> [What you should do]:
Comb through the entries for "menu" and pull out each line that holds it.

> [Material supplied]:

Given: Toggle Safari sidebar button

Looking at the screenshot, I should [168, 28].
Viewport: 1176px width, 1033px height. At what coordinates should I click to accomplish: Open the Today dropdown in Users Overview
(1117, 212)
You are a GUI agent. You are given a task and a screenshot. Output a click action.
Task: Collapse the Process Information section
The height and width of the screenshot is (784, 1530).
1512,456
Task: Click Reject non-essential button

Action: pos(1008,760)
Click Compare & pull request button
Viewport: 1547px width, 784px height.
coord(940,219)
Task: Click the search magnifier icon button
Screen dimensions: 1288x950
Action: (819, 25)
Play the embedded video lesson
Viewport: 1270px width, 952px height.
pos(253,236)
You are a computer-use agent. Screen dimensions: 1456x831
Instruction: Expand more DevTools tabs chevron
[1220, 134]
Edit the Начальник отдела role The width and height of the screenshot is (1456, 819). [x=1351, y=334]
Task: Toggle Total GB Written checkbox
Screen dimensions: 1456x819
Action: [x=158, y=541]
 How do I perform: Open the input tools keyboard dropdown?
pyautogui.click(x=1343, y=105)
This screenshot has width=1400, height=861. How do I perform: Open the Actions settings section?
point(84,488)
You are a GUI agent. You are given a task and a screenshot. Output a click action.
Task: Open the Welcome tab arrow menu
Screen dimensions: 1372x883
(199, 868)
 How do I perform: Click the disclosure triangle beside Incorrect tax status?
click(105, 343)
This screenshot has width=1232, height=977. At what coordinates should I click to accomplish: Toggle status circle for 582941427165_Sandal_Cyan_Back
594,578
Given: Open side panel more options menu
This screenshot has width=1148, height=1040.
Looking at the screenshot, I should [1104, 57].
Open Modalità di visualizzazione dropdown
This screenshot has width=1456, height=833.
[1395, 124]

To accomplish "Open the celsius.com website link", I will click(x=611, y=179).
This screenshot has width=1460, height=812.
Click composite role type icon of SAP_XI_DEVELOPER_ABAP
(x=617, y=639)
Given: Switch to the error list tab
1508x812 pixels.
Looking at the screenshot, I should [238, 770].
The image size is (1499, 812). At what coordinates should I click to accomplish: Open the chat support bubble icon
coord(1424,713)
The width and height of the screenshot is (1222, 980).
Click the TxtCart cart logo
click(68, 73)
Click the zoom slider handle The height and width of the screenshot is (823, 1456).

> [Solution to the problem]:
Task: Open the Welcome tab arrow menu
Given: Open side panel more options menu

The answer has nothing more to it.